*Dataset*:
○ ○ ○ ○ ○

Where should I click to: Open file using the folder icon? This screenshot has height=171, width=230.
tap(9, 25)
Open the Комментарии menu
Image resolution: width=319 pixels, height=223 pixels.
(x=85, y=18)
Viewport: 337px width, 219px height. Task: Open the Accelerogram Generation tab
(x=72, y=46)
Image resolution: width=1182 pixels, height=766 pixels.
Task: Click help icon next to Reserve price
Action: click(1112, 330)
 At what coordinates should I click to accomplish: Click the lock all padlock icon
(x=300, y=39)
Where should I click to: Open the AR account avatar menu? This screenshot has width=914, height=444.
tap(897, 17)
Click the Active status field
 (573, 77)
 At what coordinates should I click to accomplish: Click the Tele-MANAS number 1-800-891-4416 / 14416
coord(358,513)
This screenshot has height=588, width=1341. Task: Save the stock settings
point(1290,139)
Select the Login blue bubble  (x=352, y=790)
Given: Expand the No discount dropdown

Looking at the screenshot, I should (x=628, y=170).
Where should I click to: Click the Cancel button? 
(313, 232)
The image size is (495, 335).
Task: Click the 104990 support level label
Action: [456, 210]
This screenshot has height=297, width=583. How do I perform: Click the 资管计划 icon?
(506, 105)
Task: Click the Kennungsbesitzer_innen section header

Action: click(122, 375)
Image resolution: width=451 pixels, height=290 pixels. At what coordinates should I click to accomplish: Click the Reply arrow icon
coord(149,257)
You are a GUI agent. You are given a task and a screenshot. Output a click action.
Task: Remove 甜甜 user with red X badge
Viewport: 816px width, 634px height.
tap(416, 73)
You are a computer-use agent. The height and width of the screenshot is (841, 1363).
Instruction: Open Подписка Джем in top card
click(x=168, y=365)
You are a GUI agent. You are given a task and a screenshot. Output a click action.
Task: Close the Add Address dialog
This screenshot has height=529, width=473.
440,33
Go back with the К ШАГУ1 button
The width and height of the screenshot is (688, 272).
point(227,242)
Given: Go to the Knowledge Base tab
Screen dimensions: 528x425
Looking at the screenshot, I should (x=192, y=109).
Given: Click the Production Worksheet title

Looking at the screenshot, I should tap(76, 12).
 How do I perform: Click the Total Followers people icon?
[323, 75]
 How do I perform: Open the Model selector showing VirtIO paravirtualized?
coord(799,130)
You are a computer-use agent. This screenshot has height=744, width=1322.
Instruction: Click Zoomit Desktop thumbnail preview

○ ○ ○ ○ ○

*Assigned task*: Scan the entries and show every line in which the word "with" is found.

*Written answer*:
Task: Remove 甜甜 user with red X badge
Go back with the К ШАГУ1 button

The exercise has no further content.